Tote können sich nicht mehr wehren
Heute nimmt er noch einmal an einer Pressekonferenz der Herrligkoffer-Stiftung teil (benannt nach dem damaligen Expeditionsleiter), aber auch nur, weil die verstorbenen Kameraden und Herrligkoffer selbst sich nicht mehr wehren können. Dann ist für Baur das Thema vorbei. Wer an der Wahrheit interessiert sei, der könne sie ja nachlesen, lautet das Credo der vier. Aber an Reinhold Messners Ego abarbeiten, möchten sie sich nicht mehr.

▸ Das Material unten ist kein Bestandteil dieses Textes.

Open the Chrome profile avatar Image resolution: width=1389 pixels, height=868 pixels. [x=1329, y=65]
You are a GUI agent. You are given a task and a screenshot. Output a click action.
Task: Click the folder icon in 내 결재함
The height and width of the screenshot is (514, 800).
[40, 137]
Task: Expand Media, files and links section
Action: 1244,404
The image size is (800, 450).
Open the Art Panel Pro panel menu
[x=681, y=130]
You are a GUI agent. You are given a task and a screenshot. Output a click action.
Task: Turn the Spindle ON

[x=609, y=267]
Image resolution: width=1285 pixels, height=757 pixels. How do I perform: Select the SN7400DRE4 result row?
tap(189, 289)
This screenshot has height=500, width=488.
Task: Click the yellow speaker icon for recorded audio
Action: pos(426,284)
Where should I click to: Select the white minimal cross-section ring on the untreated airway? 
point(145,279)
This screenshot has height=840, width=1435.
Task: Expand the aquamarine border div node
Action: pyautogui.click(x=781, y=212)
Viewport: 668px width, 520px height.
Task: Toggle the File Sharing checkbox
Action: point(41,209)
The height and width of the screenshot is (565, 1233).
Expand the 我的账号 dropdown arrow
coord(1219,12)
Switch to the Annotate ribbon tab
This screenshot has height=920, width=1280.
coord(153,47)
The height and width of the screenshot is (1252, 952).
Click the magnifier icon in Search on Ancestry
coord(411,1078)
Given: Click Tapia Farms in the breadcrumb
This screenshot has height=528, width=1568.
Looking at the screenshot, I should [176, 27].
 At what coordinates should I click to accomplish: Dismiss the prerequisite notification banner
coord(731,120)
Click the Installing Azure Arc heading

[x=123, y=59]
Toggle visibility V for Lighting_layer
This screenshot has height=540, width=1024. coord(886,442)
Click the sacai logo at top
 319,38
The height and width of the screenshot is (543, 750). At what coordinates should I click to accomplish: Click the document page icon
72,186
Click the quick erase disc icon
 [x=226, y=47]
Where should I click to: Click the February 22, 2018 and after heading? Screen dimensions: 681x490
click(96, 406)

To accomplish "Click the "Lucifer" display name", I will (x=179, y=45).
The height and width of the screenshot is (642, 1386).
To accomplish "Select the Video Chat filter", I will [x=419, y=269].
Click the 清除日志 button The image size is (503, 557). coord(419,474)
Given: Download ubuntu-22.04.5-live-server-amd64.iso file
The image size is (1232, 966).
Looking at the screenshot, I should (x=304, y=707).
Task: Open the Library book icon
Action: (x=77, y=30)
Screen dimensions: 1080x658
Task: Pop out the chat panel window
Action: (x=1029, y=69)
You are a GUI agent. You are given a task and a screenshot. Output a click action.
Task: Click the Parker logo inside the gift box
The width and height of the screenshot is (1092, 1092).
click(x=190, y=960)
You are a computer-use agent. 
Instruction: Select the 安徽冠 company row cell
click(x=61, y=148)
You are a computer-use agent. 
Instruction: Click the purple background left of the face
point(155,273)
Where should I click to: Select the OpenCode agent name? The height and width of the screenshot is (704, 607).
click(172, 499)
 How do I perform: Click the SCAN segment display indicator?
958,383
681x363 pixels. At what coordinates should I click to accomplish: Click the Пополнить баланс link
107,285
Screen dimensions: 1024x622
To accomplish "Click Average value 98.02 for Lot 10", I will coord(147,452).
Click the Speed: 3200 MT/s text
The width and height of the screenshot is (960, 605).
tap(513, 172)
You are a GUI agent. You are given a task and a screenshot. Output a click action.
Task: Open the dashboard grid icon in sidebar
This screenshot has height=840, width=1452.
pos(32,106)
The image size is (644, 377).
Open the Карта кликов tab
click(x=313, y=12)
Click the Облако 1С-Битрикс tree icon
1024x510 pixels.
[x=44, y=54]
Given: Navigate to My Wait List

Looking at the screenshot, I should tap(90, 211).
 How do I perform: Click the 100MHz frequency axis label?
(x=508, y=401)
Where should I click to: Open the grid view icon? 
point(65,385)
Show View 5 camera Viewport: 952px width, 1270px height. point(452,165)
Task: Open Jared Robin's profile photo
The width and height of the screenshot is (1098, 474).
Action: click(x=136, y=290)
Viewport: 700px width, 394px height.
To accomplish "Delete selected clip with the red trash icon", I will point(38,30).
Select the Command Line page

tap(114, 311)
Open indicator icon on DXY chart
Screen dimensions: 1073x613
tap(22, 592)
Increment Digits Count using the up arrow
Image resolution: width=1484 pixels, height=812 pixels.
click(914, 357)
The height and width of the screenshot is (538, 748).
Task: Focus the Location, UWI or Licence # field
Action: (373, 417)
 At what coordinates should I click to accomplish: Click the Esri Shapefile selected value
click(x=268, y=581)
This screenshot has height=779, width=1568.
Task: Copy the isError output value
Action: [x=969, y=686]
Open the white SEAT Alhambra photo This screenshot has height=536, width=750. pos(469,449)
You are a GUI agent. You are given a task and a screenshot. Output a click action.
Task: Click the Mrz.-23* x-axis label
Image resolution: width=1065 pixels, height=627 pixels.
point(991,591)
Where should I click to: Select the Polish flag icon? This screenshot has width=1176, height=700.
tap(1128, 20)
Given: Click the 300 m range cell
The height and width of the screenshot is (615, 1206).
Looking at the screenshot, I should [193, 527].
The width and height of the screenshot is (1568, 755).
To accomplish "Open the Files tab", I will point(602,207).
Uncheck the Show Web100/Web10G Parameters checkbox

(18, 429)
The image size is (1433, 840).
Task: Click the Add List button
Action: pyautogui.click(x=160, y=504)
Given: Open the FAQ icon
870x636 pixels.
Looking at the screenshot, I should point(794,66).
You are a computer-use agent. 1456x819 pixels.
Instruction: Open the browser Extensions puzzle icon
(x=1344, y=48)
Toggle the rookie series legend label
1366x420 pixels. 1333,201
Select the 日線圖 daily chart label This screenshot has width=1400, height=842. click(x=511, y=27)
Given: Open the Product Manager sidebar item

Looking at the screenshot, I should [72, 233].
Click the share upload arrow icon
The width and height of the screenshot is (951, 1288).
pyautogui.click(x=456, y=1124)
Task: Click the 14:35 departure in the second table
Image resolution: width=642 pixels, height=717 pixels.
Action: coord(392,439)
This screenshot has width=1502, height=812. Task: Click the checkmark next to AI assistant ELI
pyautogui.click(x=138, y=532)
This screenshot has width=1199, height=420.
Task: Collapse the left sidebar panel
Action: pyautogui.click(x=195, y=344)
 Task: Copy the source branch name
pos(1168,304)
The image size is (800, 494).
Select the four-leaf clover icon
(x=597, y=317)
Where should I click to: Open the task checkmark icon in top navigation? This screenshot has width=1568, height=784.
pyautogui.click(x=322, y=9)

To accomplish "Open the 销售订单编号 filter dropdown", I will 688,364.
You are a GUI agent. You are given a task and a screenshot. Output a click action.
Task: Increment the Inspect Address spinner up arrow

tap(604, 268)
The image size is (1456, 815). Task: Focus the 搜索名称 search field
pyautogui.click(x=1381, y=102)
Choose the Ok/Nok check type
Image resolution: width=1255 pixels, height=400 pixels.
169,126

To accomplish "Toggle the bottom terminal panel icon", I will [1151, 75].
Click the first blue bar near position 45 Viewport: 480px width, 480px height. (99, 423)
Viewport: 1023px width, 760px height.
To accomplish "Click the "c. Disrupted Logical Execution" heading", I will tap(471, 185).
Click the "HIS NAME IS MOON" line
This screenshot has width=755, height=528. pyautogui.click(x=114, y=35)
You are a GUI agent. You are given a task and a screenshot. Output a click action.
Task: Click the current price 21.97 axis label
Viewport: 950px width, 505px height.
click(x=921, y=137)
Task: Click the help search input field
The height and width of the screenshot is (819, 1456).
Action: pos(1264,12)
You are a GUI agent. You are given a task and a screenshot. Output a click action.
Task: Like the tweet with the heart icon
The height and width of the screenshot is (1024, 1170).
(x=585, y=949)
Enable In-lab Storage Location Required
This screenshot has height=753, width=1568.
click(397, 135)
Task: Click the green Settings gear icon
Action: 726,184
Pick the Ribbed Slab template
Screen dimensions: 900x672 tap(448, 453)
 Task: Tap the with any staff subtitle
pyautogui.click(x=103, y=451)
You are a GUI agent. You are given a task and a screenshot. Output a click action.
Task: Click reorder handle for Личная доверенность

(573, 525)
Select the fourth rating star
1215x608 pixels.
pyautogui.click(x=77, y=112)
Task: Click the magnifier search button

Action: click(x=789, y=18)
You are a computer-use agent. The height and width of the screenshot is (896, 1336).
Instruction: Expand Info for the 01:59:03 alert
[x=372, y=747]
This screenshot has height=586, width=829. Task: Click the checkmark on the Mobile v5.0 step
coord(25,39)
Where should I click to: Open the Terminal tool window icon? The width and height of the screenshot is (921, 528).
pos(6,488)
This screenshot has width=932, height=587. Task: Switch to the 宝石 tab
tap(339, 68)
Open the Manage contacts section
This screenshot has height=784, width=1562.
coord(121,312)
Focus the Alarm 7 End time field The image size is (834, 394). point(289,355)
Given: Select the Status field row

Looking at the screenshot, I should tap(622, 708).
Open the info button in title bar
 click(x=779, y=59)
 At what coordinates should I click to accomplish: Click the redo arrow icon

Dabei erheitert sie der Film auch bisweilen. So wenn Reinhold Messner bei der Anreise in Pakistan Senator Burda beim Abendessen verbal um den Finger wickelt und die finanziell wacklige Expedition rettet. "Wir waren doch dabei", sagt Jürgen Winkler. "Der Reinhold hat damals am Tisch nicht mehr oder weniger geredet als wir alle anderen auch." "Aber wenn er sich so sieht", ergänzt Baur süffisant, "dann gönne ich ihm das auch." Immerhin enthält die Szene ja einen prophetischen Kern: Nach 1970 gelang es (fast) keinem Bergsteiger mehr, Reinhold Messner rhetorisch zu bezwingen.